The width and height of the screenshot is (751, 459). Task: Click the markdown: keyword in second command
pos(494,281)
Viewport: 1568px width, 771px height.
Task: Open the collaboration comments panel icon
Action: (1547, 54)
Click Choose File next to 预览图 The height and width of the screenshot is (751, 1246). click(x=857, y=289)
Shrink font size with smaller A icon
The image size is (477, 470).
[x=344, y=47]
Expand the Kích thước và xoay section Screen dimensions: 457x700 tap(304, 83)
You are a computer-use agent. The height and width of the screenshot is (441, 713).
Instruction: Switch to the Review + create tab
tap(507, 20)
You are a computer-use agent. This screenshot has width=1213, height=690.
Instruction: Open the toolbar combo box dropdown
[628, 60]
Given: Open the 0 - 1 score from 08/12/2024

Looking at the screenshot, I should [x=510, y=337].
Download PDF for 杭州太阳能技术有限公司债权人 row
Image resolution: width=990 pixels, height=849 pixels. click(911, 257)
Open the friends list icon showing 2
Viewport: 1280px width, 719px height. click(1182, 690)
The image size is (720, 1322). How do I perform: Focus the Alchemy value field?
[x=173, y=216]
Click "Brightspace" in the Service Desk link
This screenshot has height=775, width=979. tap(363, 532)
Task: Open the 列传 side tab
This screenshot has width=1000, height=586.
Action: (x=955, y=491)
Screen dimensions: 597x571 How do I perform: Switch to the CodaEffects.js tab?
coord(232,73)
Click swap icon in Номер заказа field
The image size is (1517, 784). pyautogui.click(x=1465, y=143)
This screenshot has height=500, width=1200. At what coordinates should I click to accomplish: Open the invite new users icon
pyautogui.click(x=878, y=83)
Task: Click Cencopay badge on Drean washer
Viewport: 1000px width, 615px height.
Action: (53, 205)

• _EXERCISE AIM_
What you return must match the records above exactly, line for line.

• _WRITTEN ANSWER_
The width and height of the screenshot is (751, 459). Task: Click the markdown: keyword in second command
pos(494,281)
Viewport: 1568px width, 771px height.
Task: Open the collaboration comments panel icon
Action: (1547, 54)
Click Choose File next to 预览图 The height and width of the screenshot is (751, 1246). click(x=857, y=289)
Shrink font size with smaller A icon
The image size is (477, 470).
[x=344, y=47]
Expand the Kích thước và xoay section Screen dimensions: 457x700 tap(304, 83)
You are a computer-use agent. The height and width of the screenshot is (441, 713).
Instruction: Switch to the Review + create tab
tap(507, 20)
You are a computer-use agent. This screenshot has width=1213, height=690.
Instruction: Open the toolbar combo box dropdown
[628, 60]
Given: Open the 0 - 1 score from 08/12/2024

Looking at the screenshot, I should [x=510, y=337].
Download PDF for 杭州太阳能技术有限公司债权人 row
Image resolution: width=990 pixels, height=849 pixels. click(911, 257)
Open the friends list icon showing 2
Viewport: 1280px width, 719px height. click(1182, 690)
The image size is (720, 1322). How do I perform: Focus the Alchemy value field?
[x=173, y=216]
Click "Brightspace" in the Service Desk link
This screenshot has height=775, width=979. tap(363, 532)
Task: Open the 列传 side tab
This screenshot has width=1000, height=586.
Action: (x=955, y=491)
Screen dimensions: 597x571 How do I perform: Switch to the CodaEffects.js tab?
coord(232,73)
Click swap icon in Номер заказа field
The image size is (1517, 784). pyautogui.click(x=1465, y=143)
This screenshot has height=500, width=1200. At what coordinates should I click to accomplish: Open the invite new users icon
pyautogui.click(x=878, y=83)
Task: Click Cencopay badge on Drean washer
Viewport: 1000px width, 615px height.
Action: (53, 205)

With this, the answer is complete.